HPCL plans to set up Rs. 25,000 cr refinery

January 28, 2010 02:38 pm | Updated 02:54 pm IST - New Delhi

A file photo of HPCL Chairman, Arun Balakrishnan. Photo: K.K. Mustafah

A file photo of HPCL Chairman, Arun Balakrishnan. Photo: K.K. Mustafah

State-run Hindustan Petroleum Corp. plans to invest Rs. 25,000 crore in setting up a 15 million tonnes a year refinery on the west coast.

The new refinery may be located anywhere between Mumbai and Goa on the coast and is being mulled to make up for space constraint that its Mumbai refinery faces at present.

“We face tremendous space constraint at our 6.5 million tonnes a year Mumbai refinery. A refinery of this size is spread over 2,000 acres of land but our refinery is spaced in just 350 acres. We fell in 5-10 years, the space constraint will made the inefficient,” a top company official said.

HPCL, which has a 7.5 million tonnes a year unit at Vizag in Andhra Pradesh and is building a 9 million tonnes plant at Bhatinda in Punjab in joint venture with steel czar Lakshmi Mittal, is contemplating a refinery of the size of 10, 15 or 20 million tonnes a year.

“We are commissioning a feasibility study which we expect will be completed in six months. Investment decision will be made based on the feasibility study,” the official said.

The planned refinery would be like an extension of the existing Mumbai unit.

“We have sounded Maharashtra government for 2,500-3,000 acres of land for the project,” the official said.

When contacted, HPCL Chairman Arun Balakrishnan confirmed that the company was studying possibility of a new refinery on the west coast but refused to elaborate.

The official said the refinery may be located in Raigad or Ratnagiri districts of Maharashtra and if land was not available, the company may think of going to Gujarat.

The project may be funded in a debt-equity ratio of 2:1 or 2.5:1, the official said, adding the refinery would mostly meet domestic demand. “The investment decision would depend on the feasibility report and the fiscal incentives that we get from the state government.”

The new refinery project comes on the heels of HPCL being forced to put on back-burner a USD 10 billion refinery-cum- petrochemical project at Vizag after Mittal and French oil major Total SA pulled out.
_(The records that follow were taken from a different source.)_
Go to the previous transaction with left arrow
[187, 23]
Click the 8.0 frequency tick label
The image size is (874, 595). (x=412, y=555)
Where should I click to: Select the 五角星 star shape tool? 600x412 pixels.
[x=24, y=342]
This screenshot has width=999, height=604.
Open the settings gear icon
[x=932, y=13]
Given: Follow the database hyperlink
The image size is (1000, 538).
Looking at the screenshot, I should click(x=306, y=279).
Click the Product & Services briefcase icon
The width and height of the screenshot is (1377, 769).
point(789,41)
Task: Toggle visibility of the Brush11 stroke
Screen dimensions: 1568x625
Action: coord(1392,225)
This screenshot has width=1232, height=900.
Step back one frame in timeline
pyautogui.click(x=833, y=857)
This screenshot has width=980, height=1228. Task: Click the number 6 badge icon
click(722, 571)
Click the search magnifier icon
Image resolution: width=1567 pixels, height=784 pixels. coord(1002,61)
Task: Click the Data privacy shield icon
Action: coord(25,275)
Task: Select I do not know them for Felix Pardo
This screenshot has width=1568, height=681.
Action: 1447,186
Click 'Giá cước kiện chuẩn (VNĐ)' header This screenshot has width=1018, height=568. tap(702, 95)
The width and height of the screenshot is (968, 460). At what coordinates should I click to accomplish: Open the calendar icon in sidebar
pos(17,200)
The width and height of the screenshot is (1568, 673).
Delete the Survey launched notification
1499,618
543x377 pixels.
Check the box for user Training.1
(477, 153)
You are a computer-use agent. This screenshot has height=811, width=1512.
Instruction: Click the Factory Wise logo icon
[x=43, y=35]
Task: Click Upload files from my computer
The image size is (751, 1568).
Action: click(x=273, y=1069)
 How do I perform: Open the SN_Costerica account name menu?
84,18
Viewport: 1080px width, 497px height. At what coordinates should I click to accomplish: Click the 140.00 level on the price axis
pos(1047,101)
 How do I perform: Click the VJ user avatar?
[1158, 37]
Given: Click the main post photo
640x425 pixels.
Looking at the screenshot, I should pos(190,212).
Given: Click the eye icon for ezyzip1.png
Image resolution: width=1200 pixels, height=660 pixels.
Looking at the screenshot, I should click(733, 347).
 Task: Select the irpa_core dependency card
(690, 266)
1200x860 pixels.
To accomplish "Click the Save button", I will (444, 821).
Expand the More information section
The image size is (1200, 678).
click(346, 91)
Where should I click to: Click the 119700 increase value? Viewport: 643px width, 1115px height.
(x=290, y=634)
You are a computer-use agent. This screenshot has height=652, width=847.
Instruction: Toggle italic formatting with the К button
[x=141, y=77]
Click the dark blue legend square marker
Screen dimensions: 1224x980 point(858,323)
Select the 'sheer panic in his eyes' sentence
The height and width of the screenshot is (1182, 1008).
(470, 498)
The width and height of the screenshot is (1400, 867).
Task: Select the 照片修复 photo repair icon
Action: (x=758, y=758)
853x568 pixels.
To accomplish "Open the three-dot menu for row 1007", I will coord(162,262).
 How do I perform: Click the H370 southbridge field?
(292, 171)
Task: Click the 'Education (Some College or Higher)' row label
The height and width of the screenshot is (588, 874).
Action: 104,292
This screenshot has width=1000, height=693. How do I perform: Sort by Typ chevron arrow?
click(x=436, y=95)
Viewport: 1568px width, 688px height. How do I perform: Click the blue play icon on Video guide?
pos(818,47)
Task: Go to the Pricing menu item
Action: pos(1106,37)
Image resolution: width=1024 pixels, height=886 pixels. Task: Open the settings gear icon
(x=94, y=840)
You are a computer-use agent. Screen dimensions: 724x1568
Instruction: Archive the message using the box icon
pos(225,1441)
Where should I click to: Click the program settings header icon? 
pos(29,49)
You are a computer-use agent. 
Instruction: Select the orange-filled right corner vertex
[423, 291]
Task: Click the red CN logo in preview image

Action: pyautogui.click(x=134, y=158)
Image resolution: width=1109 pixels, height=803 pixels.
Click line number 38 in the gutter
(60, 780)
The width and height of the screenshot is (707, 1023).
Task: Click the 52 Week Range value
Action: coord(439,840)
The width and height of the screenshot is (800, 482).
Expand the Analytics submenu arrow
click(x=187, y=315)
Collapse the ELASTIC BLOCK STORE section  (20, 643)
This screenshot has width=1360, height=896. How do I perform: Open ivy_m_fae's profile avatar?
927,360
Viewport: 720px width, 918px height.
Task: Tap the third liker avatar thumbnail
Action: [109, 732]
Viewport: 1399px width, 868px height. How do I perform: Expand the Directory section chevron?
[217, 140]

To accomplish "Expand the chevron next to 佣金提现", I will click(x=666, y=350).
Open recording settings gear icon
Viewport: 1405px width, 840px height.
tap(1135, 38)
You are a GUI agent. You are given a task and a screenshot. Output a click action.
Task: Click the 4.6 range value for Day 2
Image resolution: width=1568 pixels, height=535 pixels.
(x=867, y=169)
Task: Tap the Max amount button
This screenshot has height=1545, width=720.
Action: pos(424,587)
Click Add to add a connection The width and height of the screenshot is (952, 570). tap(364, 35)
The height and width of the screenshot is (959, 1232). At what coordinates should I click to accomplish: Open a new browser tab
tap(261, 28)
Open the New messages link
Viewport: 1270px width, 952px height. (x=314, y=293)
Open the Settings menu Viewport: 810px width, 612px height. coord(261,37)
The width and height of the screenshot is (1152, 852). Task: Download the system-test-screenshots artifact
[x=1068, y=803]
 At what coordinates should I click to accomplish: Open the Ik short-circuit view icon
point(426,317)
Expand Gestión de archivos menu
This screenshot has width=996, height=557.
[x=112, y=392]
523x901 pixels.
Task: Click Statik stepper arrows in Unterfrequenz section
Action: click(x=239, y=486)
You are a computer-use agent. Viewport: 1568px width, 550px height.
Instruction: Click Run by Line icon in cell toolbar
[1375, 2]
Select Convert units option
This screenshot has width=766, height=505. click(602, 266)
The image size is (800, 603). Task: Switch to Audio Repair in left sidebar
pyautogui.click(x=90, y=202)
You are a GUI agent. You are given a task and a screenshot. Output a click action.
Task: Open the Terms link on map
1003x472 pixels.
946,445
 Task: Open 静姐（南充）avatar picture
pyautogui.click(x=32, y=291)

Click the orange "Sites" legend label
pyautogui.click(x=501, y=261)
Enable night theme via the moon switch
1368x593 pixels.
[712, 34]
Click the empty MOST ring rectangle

The only-for-exports 14 million tonnes a year refinery was being planned to target South East Asia and the Middle East.

Besides HPCL, Mittal and Total, the project also had explorer Oil India Ltd and gas utility GAIL India as partner.

About 2,500 acres land near HPCL’s existing 7.5 million tonnes refinery at Vizag has been acquired for the project.

But project was deferred after the pull-outs.

The official said the Bhatinda project was on schedule for completion next year.